══ Data in this exercise ══

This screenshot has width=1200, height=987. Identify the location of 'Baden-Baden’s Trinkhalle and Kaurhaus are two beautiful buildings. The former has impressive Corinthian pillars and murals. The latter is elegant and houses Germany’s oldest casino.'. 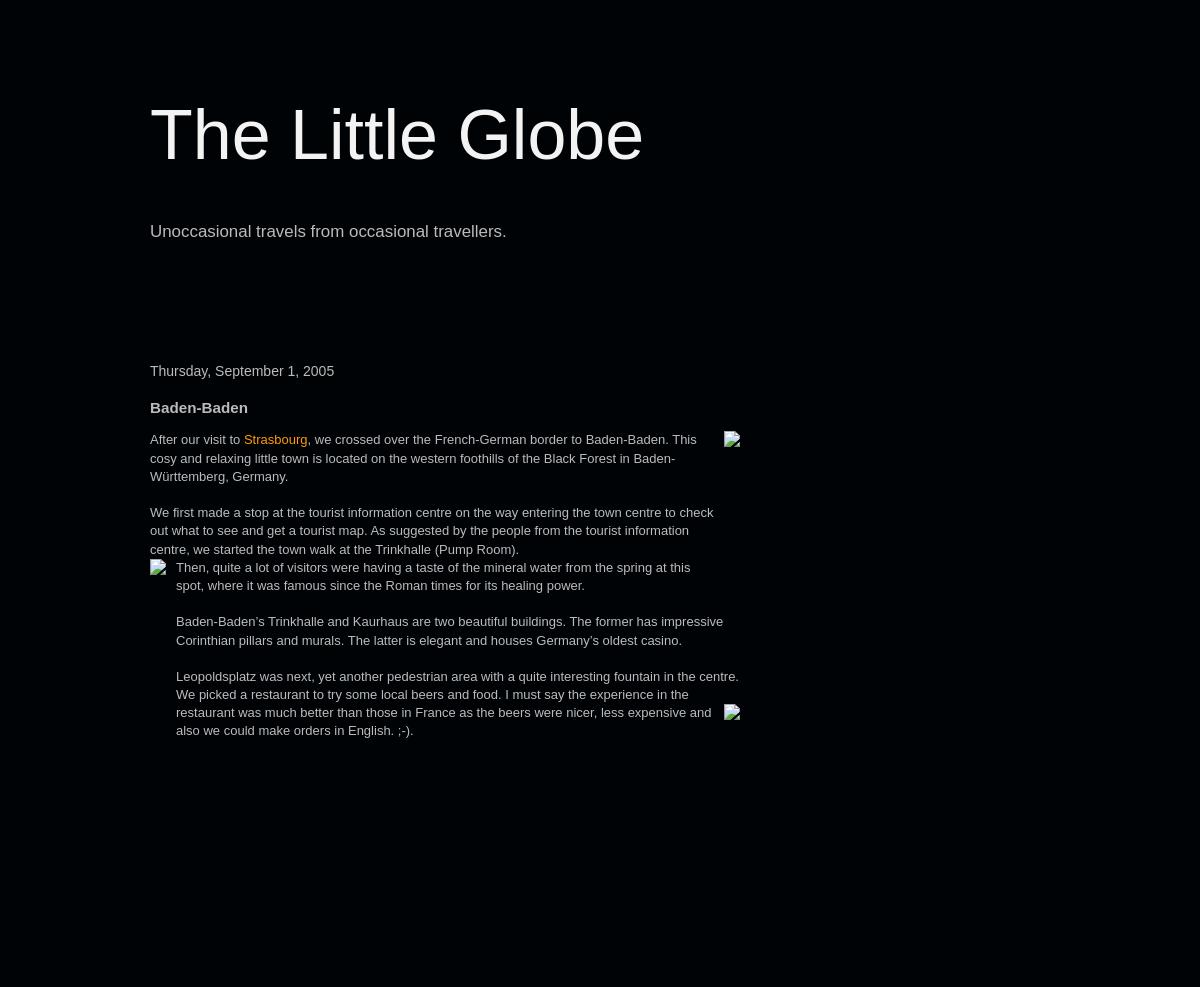
(449, 629).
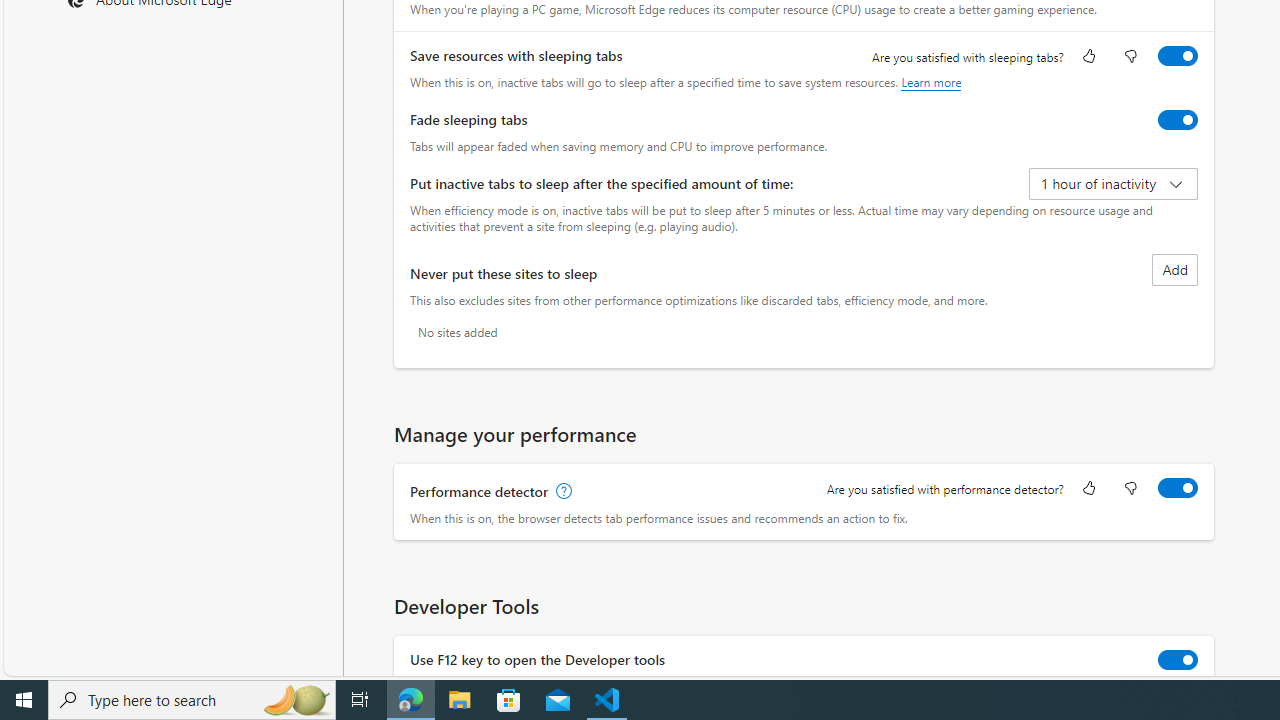 This screenshot has height=720, width=1280. What do you see at coordinates (930, 81) in the screenshot?
I see `'Learn more'` at bounding box center [930, 81].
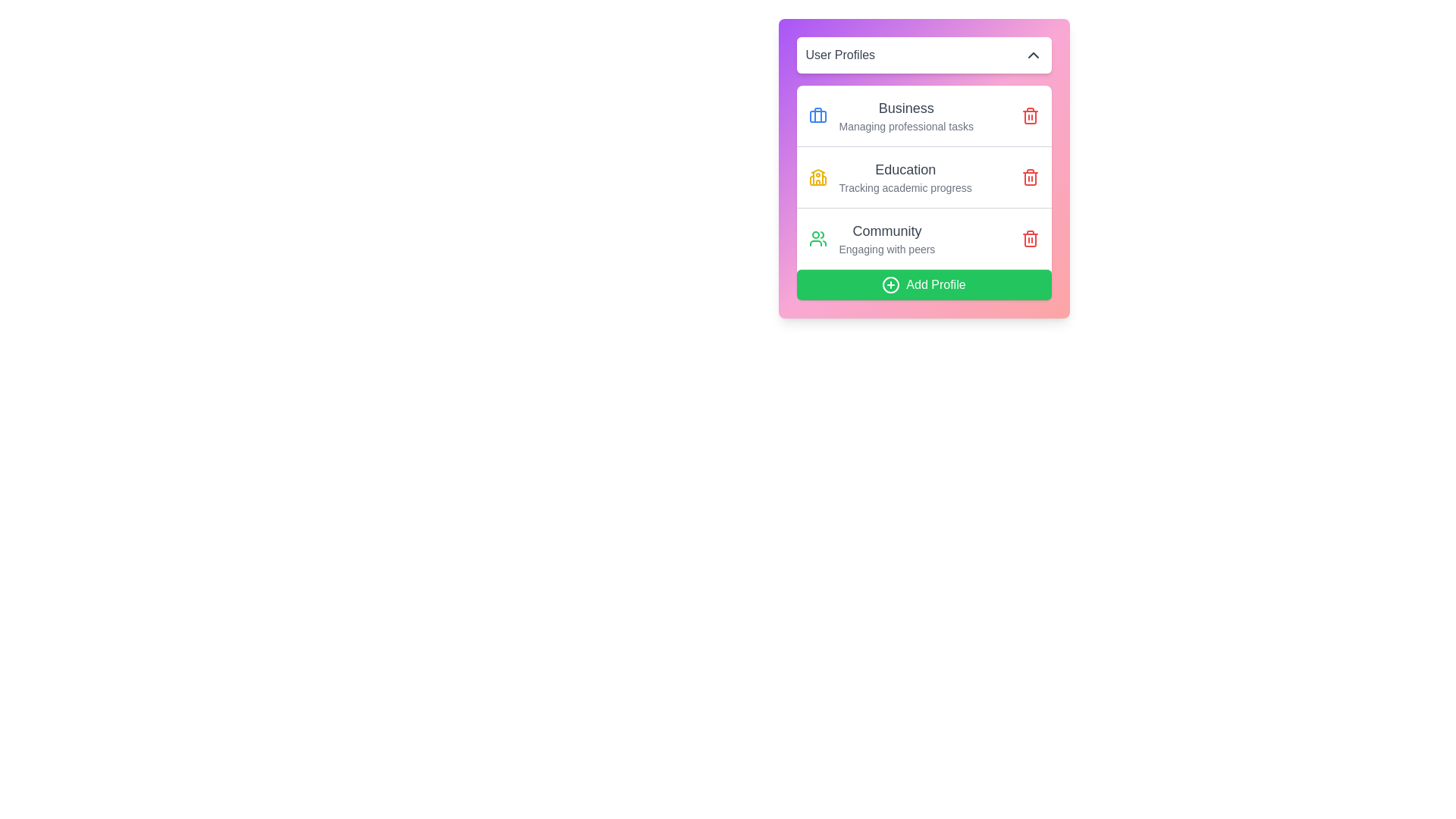 The image size is (1456, 819). I want to click on the 'Education' text label, which serves as a label and description for the Education profile section located in the User Profiles card, so click(905, 177).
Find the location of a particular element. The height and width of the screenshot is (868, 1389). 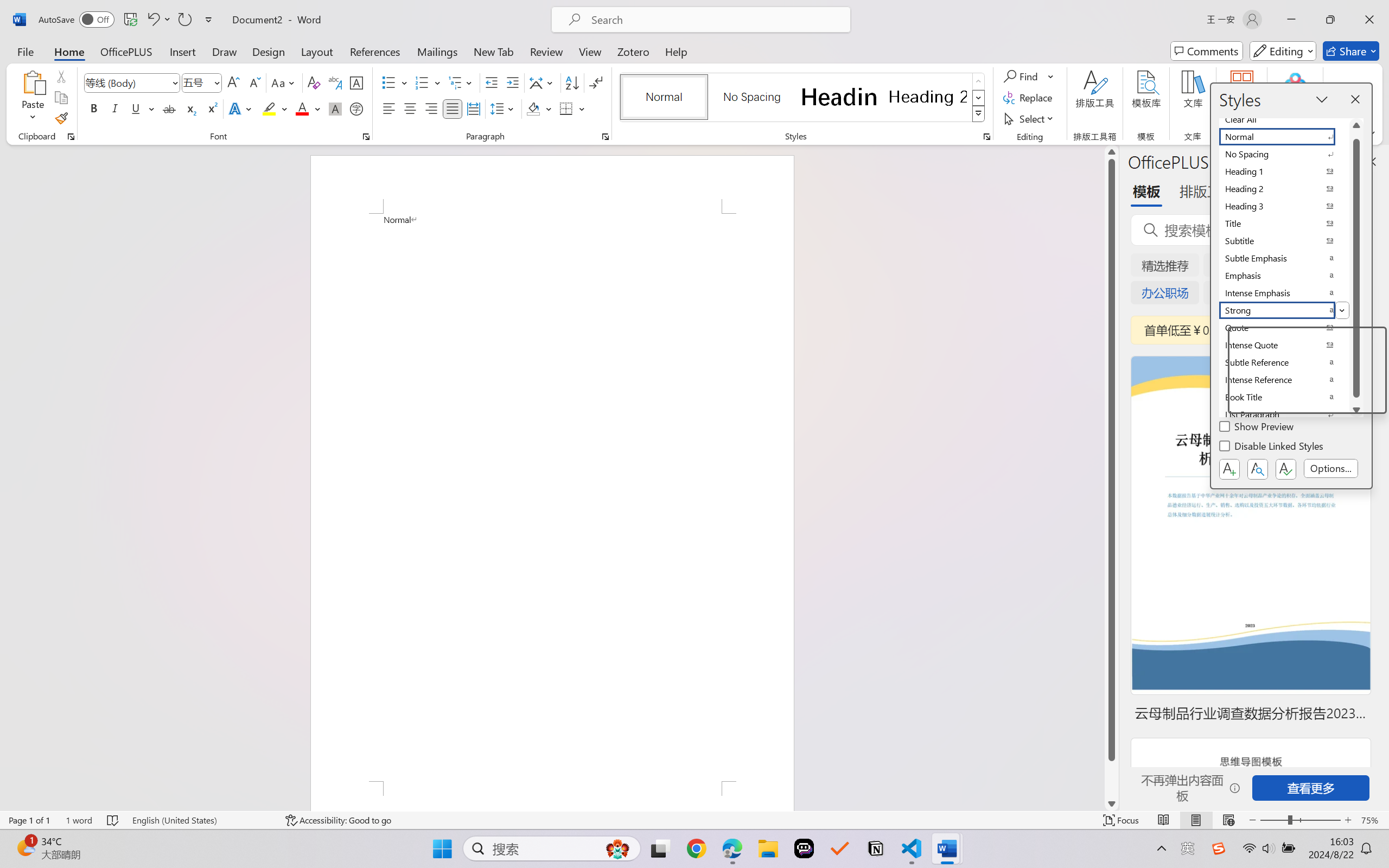

'Restore Down' is located at coordinates (1330, 19).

═══

--- Task directions ---
Render every line of the records above as a Markdown table with the columns Row and Line text, skipping blank lines and leaving out the pictures.

--- Response to the task ---
| Row | Line text |
|---|---|
| 1 | This screenshot has width=1200, height=987. Identify the location of 'Baden-Baden’s Trinkhalle and Kaurhaus are two beautiful buildings. The former has impressive Corinthian pillars and murals. The latter is elegant and houses Germany’s oldest casino.'.  |
| 2 | (449, 629). |
| 3 |  This screenshot has height=720, width=1280. What do you see at coordinates (930, 81) in the screenshot? |
| 4 | I see `'Learn more'` at bounding box center [930, 81]. |
| 5 |  The image size is (1456, 819). I want to click on the 'Education' text label, which serves as a label and description for the Education profile section located in the User Profiles card, so click(905, 177). |
| 6 | Find the location of a particular element. The height and width of the screenshot is (868, 1389).  |
| 7 | 'Restore Down' is located at coordinates (1330, 19). |